Here’s the minimal and most lazy way to start running a brand-new Cookiecutter Django project, and start coding right away. No need to run Docker, no need to setup external databases. Just start a project and start building.
A word of caution
This instruction is only meant to be used when starting out with a new project It’s great to be lazy - until you should know and do better. Only use this approach for new projects on which you’re hacking by yourself.
As soon as a team is involved, and you need to collaborate (and later deploy), it makes sense to approach this topic with diligence and attention to detail.
Prerequisites
You’ll need to have Python 3 installed - here’s my preferred way to setup Python 3.6 do so on Ubuntu 16.04.
Once you have Python 3 in place, you should install the Cookiecutter package on your system.
Start a new project
Just follow the instructions described in the usage docs. It boils down to running the following command:
$ cookiecutter https://github.com/pydanny/cookiecutter-django
Enter sensible answers to the questions asked, and you’ll be good to go. If you’re not sure whether you need a certain part, you probably can skip it. The defaults are great!
If you want to add something later, that’s fine. It might be a bit more work than selecting it right away, but not impossible.
Setup the project
Alright, the project folder is created and it’s filled with useful files. What now?
Now you need to create a new virtual environment for the project so you have a nice, clean place to work. I like to use virtualenvwrapper, but that’s a tool you don’t really need. Just very convenient in the long run.
Once you have your virtualenv set up, install local dependencies of the project.
$ pip install -r requirements/local.txt
We’re almost there!
This is where you would start tinkering with Docker, or start installing PostgreSQL. But you don’t have to, remember?
Simply set an environment variable to use an SQLite database:
$ export DATABASE_URL="sqlite:///db.sqlite"
This will make Django write data to a db.sqlite
file in the project’s
root folder.
You’re all set! Now you can run the initial management commands and run the dev server
$ python manage.py migrate
$ python manage.py createsuperuser
$ python manage.py runserver
Next steps
The dev server is running, and you can start coding! Mission accomplished.
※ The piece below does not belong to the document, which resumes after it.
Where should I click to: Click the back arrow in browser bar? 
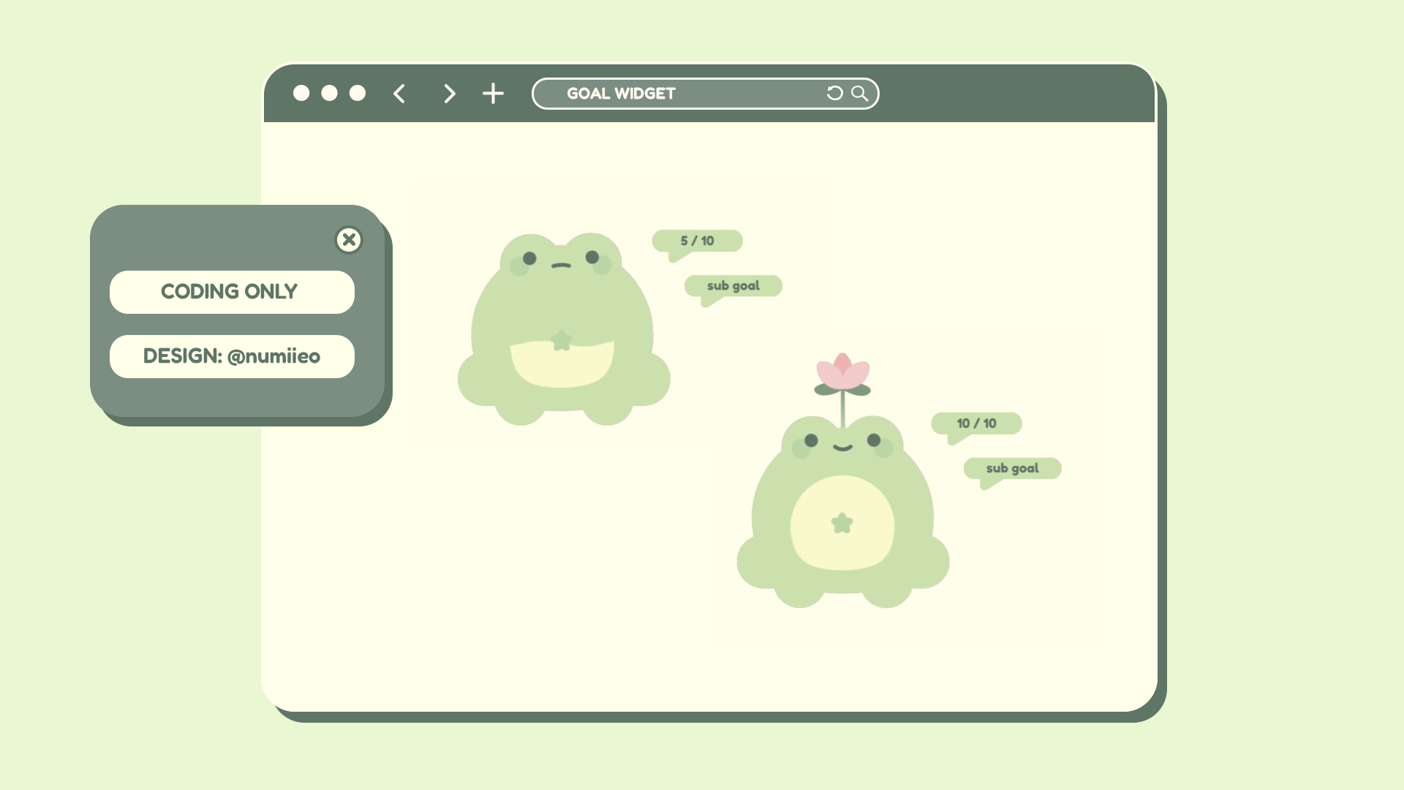click(x=399, y=94)

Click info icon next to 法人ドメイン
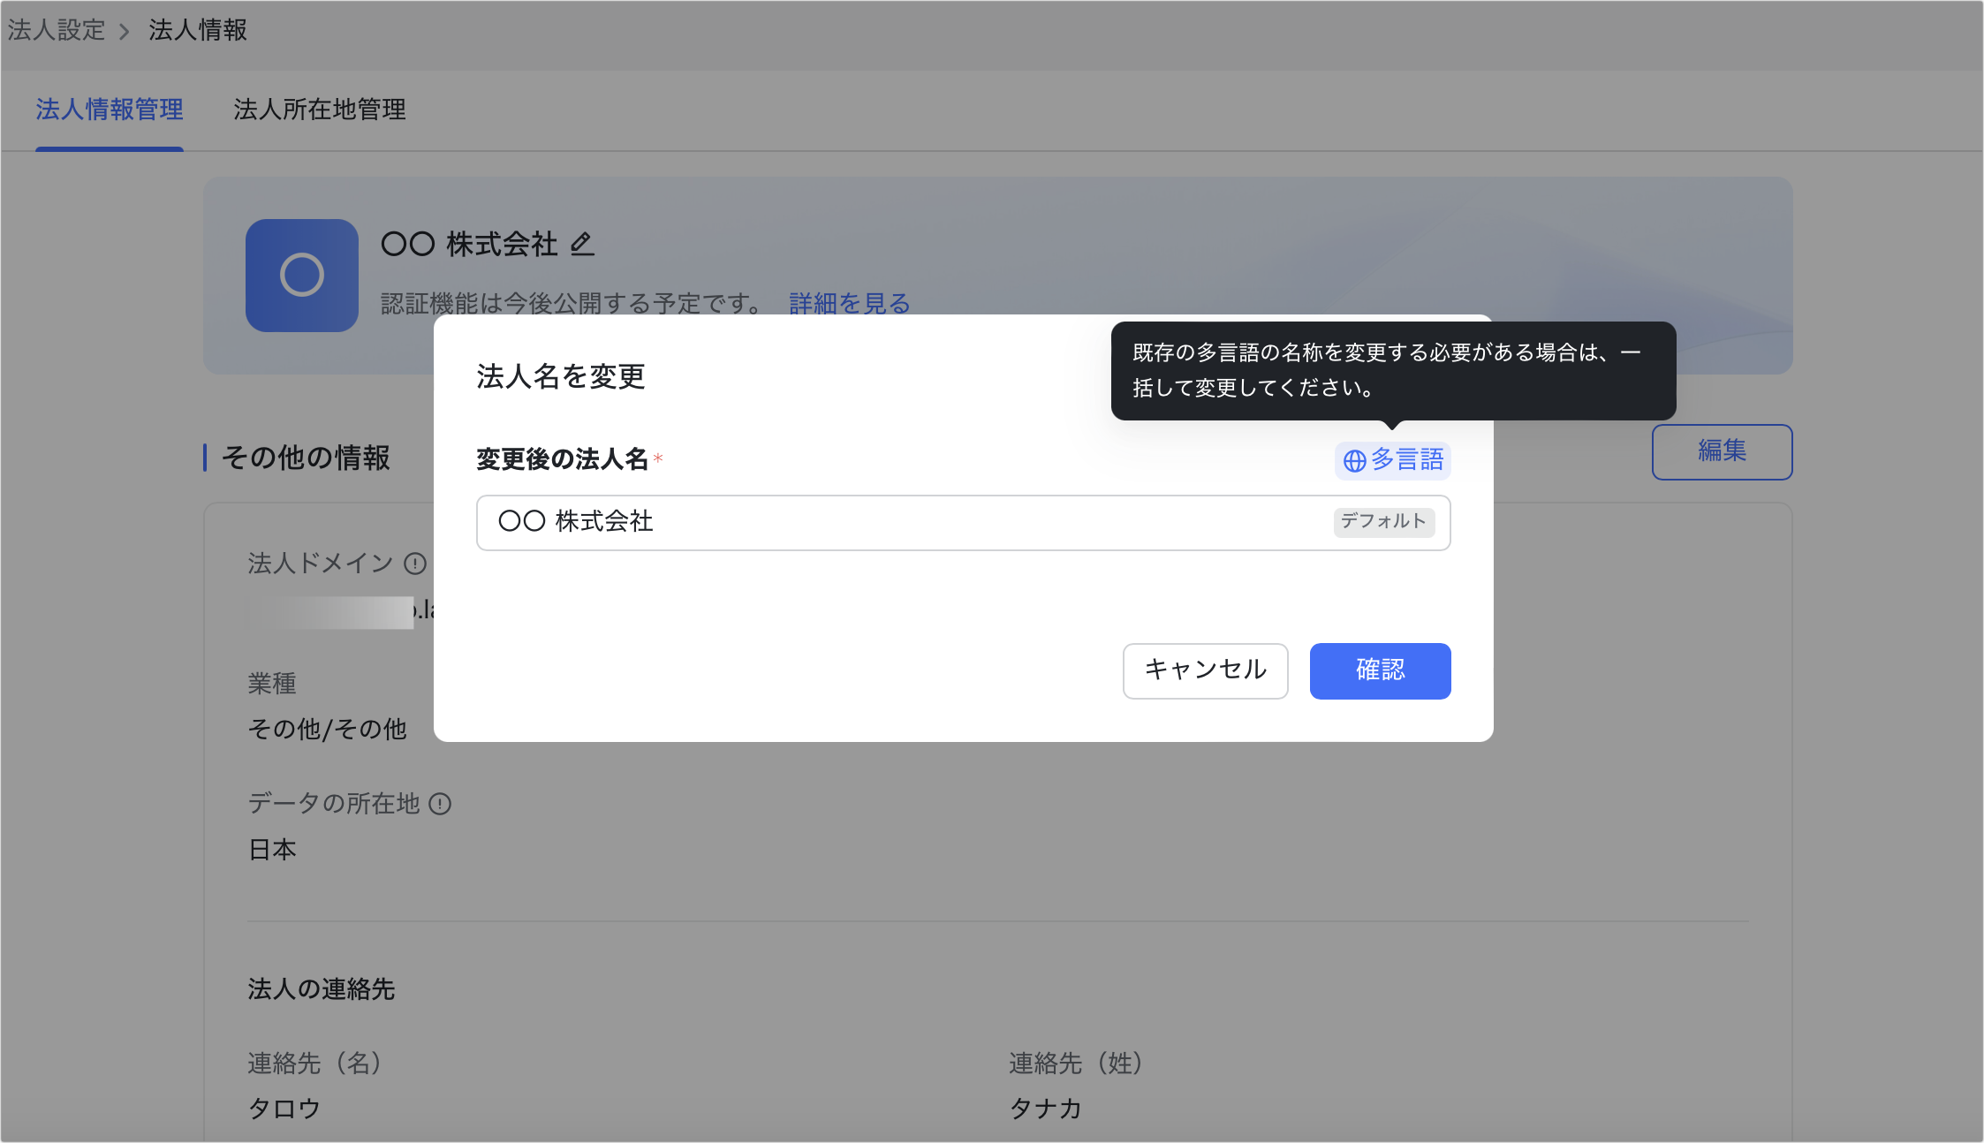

Once you need to take a break from working with the Django project, or find out something’s missing. There’s all kinds of things you could improve, if you feel the need.
The first would be, to make sure you don’t have to set the env variable manually each time you have a new terminal session. Either put it into the postactivate script of your virtualenv or use dotenv.
Sometime before you consider deploying your new app, you’ll want to switch from SQLite to PostgreSQL, so you have dev and production parity in that regard.